Commodities February 11, 2026

Oil edges higher as Middle East tensions and US data shape market risk premium

Traders factor in geopolitical risk on US-Iran frictions even as US economic prints and a large inventory build temper gains

By Marcus Reed
Oil edges higher as Middle East tensions and US data shape market risk premium

Oil prices climbed modestly in Asian trade as market participants priced in a higher risk premium tied to renewed U.S.-Iran tensions. Gains were limited after U.S. data showed stronger-than-expected payrolls and a surprise 8.5 million barrel build in weekly crude inventories, while attention turns toward Chinese travel demand for the Lunar New Year.

Key Points

  • Oil futures rose modestly in Asian trade, with Brent at $69.64 and WTI at $64.74 by 21:19 ET (02:19 GMT).
  • Geopolitical tensions between the U.S. and Iran led traders to price in a higher risk premium; reports included consideration of sending a second U.S. aircraft carrier and potential seizure of tankers carrying Iranian crude.
  • U.S. data were mixed: stronger-than-expected January nonfarm payrolls supported demand expectations but dampened rate-cut hopes, and an 8.5 million barrel weekly build in U.S. oil inventories limited price gains - sectors impacted include shipping, refining, and global energy markets.

Oil futures moved up in Asian trading as investors weighed a delicate mix of geopolitical risk and fresh U.S. economic data. Persistent U.S.-Iran tensions pushed traders to add a risk premium to crude, but stronger-than-expected American employment figures and a large weekly build in U.S. oil inventories restricted the scale of the rally.

Price moves

By 21:19 ET (02:19 GMT), Brent crude for April delivery was up 0.4% at $69.64 a barrel, while West Texas Intermediate futures rose 0.4% to $64.74 a barrel.

Geopolitical concerns lift risk premium

Market participants signaled greater concern about supply disruption risk as reports circulated that Washington is considering sending a second aircraft carrier to the region. Although talks held over the weekend between Iran and the U.S. were described as showing some progress, there was no conclusive outcome on Tehran's nuclear activities, leaving uncertainty in place.

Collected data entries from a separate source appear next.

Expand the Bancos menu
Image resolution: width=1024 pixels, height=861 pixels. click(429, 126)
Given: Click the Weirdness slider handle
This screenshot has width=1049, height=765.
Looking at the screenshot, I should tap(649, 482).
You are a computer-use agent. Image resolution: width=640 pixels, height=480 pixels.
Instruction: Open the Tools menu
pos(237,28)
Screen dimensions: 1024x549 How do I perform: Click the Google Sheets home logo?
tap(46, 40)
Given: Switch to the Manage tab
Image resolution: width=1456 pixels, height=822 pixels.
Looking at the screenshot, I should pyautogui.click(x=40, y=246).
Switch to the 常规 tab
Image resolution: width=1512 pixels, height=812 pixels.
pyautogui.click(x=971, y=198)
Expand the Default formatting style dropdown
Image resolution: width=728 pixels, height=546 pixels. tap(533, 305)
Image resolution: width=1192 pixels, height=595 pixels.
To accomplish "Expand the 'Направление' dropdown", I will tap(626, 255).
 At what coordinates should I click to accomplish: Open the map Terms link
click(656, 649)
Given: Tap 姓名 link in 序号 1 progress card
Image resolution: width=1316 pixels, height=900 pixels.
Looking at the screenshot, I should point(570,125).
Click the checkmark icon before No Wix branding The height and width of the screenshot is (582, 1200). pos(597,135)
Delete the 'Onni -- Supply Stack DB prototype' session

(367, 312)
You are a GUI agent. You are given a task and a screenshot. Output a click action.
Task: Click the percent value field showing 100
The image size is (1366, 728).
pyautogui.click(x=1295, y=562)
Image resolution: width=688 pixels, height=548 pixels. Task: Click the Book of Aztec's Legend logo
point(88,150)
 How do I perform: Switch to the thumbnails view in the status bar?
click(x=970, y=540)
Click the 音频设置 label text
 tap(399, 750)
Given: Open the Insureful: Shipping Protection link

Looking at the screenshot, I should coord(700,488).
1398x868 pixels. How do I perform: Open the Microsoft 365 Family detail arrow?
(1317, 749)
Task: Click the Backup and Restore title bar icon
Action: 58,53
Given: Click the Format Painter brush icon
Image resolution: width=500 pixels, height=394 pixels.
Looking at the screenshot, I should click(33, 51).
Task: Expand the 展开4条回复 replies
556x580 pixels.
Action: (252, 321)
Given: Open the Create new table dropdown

Additional reporting that U.S. officials are weighing the seizure of oil tankers carrying Iranian crude added to unease. A meeting between the U.S. President and the Israeli Prime Minister produced few clear signals for markets, and investors remain mindful that any escalation in the Middle East could interrupt production and shipments from a region that supplies a large share of the world's oil.

U.S. economic data and inventories cap upside

Fresh U.S. economic releases delivered a mixed message to oil traders. January nonfarm payrolls came in stronger than expected, indicating continued resilience in the U.S. economy and supporting expectations for sustained fuel demand from the world's largest energy consumer.

However, the stronger payrolls figures also reduced the market's expectations for near-term interest rate cuts, which in turn supported the dollar and limited oil's upside momentum.

At the same time, weekly data showed a much larger-than-anticipated build in U.S. crude stocks - an addition of 8.5 million barrels - which tempered bullish sentiment. The inventory increase suggested a partial reversal of the tightness seen earlier, when extreme cold weather at the start of the year disrupted domestic production across the United States.

Near-term demand watch: Lunar New Year

Outside the United States, market focus will shift toward consumer mobility in China as Lunar New Year holidays begin in the coming week. The holiday period historically brings a surge in travel within the country and is typically associated with a rise in fuel usage. Traders will monitor whether Chinese travel patterns support an increase in oil demand over the holiday window.


Bottom line

Prices are trading higher on renewed geopolitical risk related to U.S.-Iran tensions, but gains remain modest given stronger U.S. employment data, a firmer dollar, and a large weekly increase in U.S. crude inventories. Attention now turns to Chinese travel demand during Lunar New Year to gauge near-term consumption trends.

Risks

  • Escalation of military tensions in the Middle East could disrupt crude production and shipments, affecting oil suppliers and global trading routes.
  • Stronger U.S. economic data may reduce expectations for lower interest rates, strengthening the dollar and constraining oil price upside - this impacts commodities traders and import-dependent refineries.
  • Large and unexpected builds in U.S. inventories can quickly shift market sentiment, pressuring oil prices and affecting storage, logistics, and refining margins.